Lia Parker, the very first dancer chosen as Spirit of Fiesta in 1949, was named Fiesta Parade grand marshal to commemorate Spirit of Fiesta’s 70th anniversary.
During a press conference Friday morning at the Santa Barbara Carriage and Western Art Museum, Old Spanish Days La Presidenta Barbara Carroll said she was “delighted” that Ms. Parker accepted the title and will be riding in a carriage during the Fiesta Parade on Aug. 2.
“She didn’t want to be on horseback with me … but we’ll get her safely into a carriage and she’s going to enjoy it, and as far as I’m concerned she can be in any parade that she wants from now on,” Ms. Carroll said.

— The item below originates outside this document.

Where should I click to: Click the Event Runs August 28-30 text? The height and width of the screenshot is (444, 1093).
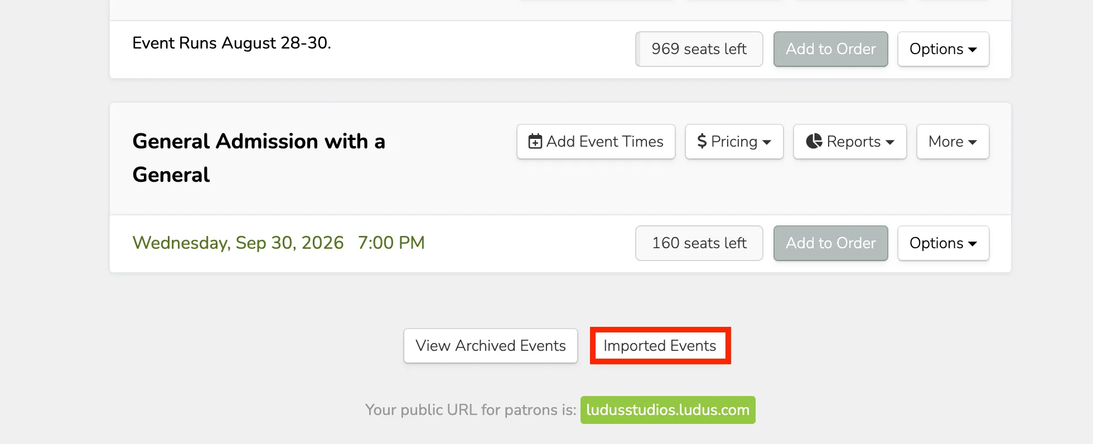[x=231, y=43]
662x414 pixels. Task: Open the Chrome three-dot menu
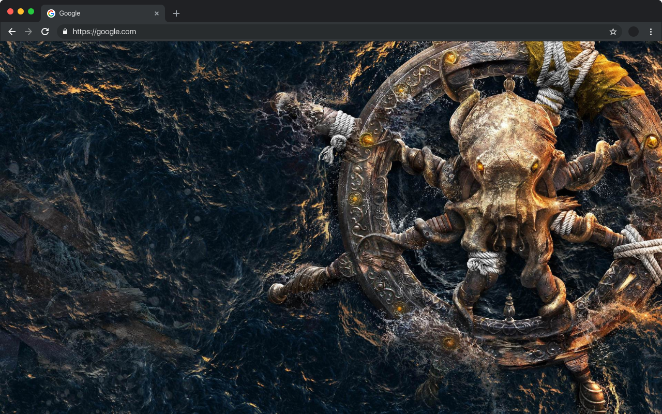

Ms. Parker told the News-Press that it was an “honor” to be chosen as grand marshal, which she only learned that very morning. She added that her mother, an Italian immigrant and enthusiastic lover of Fiesta, would have been thrilled to see her chosen.
“I’m glad for my mother’s sake, because it meant so much to her,” she said.
Though she spent many years away from all Fiesta activities, Ms. Parker’s involvement with the festival has “bloomed” since 2013, when she reconnected with Old Spanish Days through her retirement home Garden Court. There, she one day mentioned that she was the first Spirit of Fiesta and a woman at the home overheard her. That woman also happened to have a daughter who was that year’s Spirit, and through her Ms. Parker’s activity in Fiesta resumed.
Ms. Parker attended the April 13 auditions that ended with 16-year-old Sophia Cordero being named Spirit of Fiesta and 10-year-old Paloma Valenzuela chosen as Junior Spirit.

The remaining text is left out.